## Given records
====

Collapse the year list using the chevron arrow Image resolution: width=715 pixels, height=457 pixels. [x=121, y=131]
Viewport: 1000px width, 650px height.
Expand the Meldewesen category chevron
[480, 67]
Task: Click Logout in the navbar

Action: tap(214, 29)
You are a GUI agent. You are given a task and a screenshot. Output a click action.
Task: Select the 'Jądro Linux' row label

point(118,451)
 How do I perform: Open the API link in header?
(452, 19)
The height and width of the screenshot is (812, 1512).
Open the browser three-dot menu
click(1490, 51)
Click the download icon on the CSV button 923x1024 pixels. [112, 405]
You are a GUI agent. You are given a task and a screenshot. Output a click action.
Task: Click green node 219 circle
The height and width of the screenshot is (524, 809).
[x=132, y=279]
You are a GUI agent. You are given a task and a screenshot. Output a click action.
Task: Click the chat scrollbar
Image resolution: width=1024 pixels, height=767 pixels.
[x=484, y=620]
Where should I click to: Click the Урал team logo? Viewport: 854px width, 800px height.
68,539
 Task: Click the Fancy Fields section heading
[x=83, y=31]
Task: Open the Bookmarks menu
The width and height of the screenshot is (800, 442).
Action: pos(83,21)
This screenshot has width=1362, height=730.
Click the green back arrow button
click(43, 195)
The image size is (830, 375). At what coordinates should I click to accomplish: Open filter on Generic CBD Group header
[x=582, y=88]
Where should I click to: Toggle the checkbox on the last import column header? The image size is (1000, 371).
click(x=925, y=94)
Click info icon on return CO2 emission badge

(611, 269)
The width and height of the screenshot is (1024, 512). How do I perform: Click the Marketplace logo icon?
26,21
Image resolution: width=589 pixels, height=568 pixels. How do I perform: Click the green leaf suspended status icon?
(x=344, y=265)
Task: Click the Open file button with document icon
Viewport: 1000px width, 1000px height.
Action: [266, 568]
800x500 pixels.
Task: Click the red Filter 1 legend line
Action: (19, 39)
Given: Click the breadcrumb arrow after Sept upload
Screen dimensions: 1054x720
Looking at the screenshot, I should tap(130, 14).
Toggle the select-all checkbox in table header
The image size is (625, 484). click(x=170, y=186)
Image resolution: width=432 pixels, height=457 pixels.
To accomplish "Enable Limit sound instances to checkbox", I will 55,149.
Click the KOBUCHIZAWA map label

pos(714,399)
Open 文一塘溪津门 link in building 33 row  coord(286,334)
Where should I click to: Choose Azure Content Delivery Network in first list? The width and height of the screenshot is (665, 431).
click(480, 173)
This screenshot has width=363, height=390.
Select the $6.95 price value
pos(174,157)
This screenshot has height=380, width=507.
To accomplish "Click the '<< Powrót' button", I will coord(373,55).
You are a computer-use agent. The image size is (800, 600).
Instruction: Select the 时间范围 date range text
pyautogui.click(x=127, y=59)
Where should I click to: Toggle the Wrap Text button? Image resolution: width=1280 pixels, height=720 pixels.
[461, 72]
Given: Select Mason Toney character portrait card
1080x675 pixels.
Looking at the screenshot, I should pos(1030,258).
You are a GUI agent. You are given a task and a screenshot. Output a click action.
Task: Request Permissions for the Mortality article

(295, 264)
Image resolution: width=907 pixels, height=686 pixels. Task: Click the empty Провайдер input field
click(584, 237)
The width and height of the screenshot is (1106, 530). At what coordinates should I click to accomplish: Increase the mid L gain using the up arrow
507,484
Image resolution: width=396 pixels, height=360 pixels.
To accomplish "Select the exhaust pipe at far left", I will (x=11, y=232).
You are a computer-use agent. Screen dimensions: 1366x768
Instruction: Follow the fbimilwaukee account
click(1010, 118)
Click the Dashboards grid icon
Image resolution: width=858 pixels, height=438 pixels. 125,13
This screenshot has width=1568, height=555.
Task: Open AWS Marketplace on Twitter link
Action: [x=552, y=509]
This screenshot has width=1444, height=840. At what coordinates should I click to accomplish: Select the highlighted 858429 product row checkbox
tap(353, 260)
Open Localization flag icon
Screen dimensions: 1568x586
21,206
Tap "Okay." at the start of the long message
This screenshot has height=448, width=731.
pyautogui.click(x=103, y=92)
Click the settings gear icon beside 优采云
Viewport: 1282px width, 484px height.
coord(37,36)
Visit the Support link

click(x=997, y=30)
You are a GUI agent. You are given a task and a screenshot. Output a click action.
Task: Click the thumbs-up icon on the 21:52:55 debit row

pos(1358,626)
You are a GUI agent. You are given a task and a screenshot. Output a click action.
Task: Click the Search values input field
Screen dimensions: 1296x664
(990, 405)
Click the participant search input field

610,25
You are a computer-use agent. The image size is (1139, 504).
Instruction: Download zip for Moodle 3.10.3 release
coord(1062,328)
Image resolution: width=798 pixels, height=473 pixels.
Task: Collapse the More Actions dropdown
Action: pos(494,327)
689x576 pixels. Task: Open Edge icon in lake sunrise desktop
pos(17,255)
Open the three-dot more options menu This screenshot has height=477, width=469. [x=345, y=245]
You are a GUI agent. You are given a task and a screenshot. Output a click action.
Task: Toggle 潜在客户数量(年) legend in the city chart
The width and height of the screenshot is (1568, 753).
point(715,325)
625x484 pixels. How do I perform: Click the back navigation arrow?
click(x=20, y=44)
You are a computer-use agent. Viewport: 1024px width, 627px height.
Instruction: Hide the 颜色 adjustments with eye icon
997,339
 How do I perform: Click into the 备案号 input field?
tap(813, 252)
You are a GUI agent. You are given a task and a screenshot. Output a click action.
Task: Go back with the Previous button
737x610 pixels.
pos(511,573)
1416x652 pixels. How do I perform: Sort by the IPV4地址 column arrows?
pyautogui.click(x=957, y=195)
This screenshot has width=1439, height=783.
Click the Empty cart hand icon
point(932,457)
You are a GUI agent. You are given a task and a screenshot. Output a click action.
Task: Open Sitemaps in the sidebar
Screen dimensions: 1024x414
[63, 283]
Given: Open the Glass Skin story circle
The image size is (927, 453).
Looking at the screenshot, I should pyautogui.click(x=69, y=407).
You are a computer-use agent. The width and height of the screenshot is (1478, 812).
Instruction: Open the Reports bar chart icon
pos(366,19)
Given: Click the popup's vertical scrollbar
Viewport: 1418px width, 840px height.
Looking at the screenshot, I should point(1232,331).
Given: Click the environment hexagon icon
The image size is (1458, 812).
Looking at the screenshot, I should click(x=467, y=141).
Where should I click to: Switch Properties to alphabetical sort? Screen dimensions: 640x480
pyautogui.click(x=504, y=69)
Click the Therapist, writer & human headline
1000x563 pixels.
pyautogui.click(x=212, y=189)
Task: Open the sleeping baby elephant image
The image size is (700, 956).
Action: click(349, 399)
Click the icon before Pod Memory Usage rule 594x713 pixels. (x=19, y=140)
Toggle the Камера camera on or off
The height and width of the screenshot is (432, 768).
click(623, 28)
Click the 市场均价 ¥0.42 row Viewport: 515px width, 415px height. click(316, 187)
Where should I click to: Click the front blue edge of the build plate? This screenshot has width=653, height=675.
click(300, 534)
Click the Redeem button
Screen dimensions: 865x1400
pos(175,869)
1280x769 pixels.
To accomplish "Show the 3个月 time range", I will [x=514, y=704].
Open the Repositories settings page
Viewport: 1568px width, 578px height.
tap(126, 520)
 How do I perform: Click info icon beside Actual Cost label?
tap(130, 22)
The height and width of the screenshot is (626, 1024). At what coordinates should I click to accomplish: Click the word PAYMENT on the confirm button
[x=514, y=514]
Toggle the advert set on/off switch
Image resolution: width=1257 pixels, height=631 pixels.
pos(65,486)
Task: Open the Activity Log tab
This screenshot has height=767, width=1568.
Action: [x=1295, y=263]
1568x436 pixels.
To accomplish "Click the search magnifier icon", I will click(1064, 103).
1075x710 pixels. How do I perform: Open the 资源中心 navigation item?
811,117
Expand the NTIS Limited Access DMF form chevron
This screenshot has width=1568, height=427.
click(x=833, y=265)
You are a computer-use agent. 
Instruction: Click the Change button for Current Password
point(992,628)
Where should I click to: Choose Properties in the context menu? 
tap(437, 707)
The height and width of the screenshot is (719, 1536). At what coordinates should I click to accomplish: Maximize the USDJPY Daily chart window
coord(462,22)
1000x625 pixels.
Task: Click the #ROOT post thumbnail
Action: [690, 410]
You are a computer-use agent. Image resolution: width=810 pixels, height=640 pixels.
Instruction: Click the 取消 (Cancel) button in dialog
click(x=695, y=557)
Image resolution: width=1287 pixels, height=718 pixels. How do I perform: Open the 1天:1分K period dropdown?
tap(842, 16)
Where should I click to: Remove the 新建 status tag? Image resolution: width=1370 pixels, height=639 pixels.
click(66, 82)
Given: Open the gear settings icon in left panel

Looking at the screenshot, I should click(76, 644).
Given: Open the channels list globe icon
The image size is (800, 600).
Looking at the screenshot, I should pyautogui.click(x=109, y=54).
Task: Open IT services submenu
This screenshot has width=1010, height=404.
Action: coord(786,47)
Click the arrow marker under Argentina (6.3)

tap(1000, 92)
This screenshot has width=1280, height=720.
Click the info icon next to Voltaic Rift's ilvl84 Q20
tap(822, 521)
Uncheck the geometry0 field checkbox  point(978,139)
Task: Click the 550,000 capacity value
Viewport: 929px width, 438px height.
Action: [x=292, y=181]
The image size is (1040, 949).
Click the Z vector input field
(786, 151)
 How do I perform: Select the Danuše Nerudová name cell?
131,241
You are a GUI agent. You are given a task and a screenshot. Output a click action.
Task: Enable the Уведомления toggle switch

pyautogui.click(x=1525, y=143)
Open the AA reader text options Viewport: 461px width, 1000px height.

====

## Required work
Write out word for word only the lines from the start of the entries down to the line with "Task: Click the Open", please, including both ends.

## Result below
Collapse the year list using the chevron arrow Image resolution: width=715 pixels, height=457 pixels. [x=121, y=131]
Viewport: 1000px width, 650px height.
Expand the Meldewesen category chevron
[480, 67]
Task: Click Logout in the navbar

Action: tap(214, 29)
You are a GUI agent. You are given a task and a screenshot. Output a click action.
Task: Select the 'Jądro Linux' row label

point(118,451)
 How do I perform: Open the API link in header?
(452, 19)
The height and width of the screenshot is (812, 1512).
Open the browser three-dot menu
click(1490, 51)
Click the download icon on the CSV button 923x1024 pixels. [112, 405]
You are a GUI agent. You are given a task and a screenshot. Output a click action.
Task: Click green node 219 circle
The height and width of the screenshot is (524, 809).
[x=132, y=279]
You are a GUI agent. You are given a task and a screenshot. Output a click action.
Task: Click the chat scrollbar
Image resolution: width=1024 pixels, height=767 pixels.
[x=484, y=620]
Where should I click to: Click the Урал team logo? Viewport: 854px width, 800px height.
68,539
 Task: Click the Fancy Fields section heading
[x=83, y=31]
Task: Open the Bookmarks menu
The width and height of the screenshot is (800, 442).
Action: pos(83,21)
This screenshot has width=1362, height=730.
Click the green back arrow button
click(43, 195)
The image size is (830, 375). At what coordinates should I click to accomplish: Open filter on Generic CBD Group header
[x=582, y=88]
Where should I click to: Toggle the checkbox on the last import column header? The image size is (1000, 371).
click(x=925, y=94)
Click info icon on return CO2 emission badge

(611, 269)
The width and height of the screenshot is (1024, 512). How do I perform: Click the Marketplace logo icon?
26,21
Image resolution: width=589 pixels, height=568 pixels. How do I perform: Click the green leaf suspended status icon?
(x=344, y=265)
Task: Click the Open file button with document icon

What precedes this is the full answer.